Au cours d'une table ronde organisée le 10 décembre 2014 par la commission des affaires économiques de l'Assemblée nationale, la question de l'efficacité des aides d'Etat destinées aux entreprises en difficulté a été posée. D'après l'économiste Pierre Buigues, ces aides sont peu efficaces et conduisent à limiter les aides sur les économies du futur, comme l'environnement, le numérique ou les infrastructures.

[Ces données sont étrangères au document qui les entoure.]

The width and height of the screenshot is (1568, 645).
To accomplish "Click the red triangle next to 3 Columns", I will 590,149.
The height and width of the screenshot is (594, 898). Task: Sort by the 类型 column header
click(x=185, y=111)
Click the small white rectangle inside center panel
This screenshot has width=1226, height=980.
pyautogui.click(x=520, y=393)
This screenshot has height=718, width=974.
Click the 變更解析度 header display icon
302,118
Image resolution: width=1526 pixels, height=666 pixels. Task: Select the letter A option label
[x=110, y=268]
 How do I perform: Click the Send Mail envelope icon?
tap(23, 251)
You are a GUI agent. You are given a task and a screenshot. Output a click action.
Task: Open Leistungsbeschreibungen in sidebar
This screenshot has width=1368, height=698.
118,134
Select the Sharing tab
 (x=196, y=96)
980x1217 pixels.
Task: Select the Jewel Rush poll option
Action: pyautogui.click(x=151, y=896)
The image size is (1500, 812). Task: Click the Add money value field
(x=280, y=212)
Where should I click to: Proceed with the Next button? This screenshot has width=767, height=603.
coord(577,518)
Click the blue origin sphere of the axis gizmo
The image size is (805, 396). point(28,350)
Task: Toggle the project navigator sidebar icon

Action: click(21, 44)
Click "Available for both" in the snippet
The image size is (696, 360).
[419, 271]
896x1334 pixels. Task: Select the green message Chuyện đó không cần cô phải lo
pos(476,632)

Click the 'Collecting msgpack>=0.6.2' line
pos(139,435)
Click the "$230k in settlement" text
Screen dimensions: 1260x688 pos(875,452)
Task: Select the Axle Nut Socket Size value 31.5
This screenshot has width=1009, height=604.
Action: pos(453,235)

Faut-il ou non aider les entreprises en grande difficulté ? C'est à cette question qu'ont tenté de répondre plusieurs économistes durant une table ronde organisée le 10 décembre 2014 par la commission des affaires économiques de l'Assemblée nationale sur les aides d'Etat. "La tentation dans un pays en crise, c'est d'apporter des aides à des secteurs qui souffrent, à des entreprises qui ont du mal à survivre à la crise", a ainsi mis en garde Pierre Buigues, ancien conseiller économique à la Commission européenne et professeur à la Toulouse Business School.
Ces aides fournies par l'Etat ou les collectivités locales sont passées au crible par la Commission européenne pour vérifier qu'elles ne faussent pas la concurrence. Car si les aides d'Etat sont interdites par le traité instituant la Communauté européenne, des exemptions autorisent toutefois les aides justifiées par des objectifs d'intérêt commun. Bruxelles vérifie dans ce cas si ces aides octroyées ne risquent pas de fausser la concurrence ; encore faut-il que l'Etat et les collectivités les lui notifient. Elle dispose alors de deux mois pour statuer. Elle apprécie l'équilibre entre les effets positifs de l'aide et ses effets négatifs. En cas de doutes sérieux, elle engage une procédure d'examen plus approfondi. Dans une logique "darwinienne", la Commission est particulièrement attentive aux aides aux entreprises en restructuration ou en sauvetage. "Il est clair que le domaine où le contrôle communautaire est le plus sévère est celui des aides au sauvetage et aux entreprises en difficulté. La Commission sur ce champ spécifique est plus vigilante. La raison : il y a l'idée que la disparition d'entreprises qui ne sont pas compétitives ou qui sont en difficulté fait partie du processus normal de la concurrence sur les marchés et donc normalement, qu'une entreprise disparaisse ne devrait pas poser de problème dans une économie de marché", a expliqué l'économiste. 
La Commission en accepte toutefois, en exigeant des contreparties comme des réductions de coûts ou des reventes d'actifs. Ainsi, en 2004, la Commission européenne a donné son feu vert à une aide d'Etat destinée à aider Alstom à faire face à ses difficultés financières. En contrepartie, l'entreprise a dû céder une partie de ses actifs, représentant un chiffre d'affaires global de l'ordre de 1,5 milliard d'euros.
Les aides aux entreprises en difficulté sont aussi autorisées exceptionnellement lorsque la disparition d'une entreprise peut déboucher sur une situation de monopole ou d'oligopole.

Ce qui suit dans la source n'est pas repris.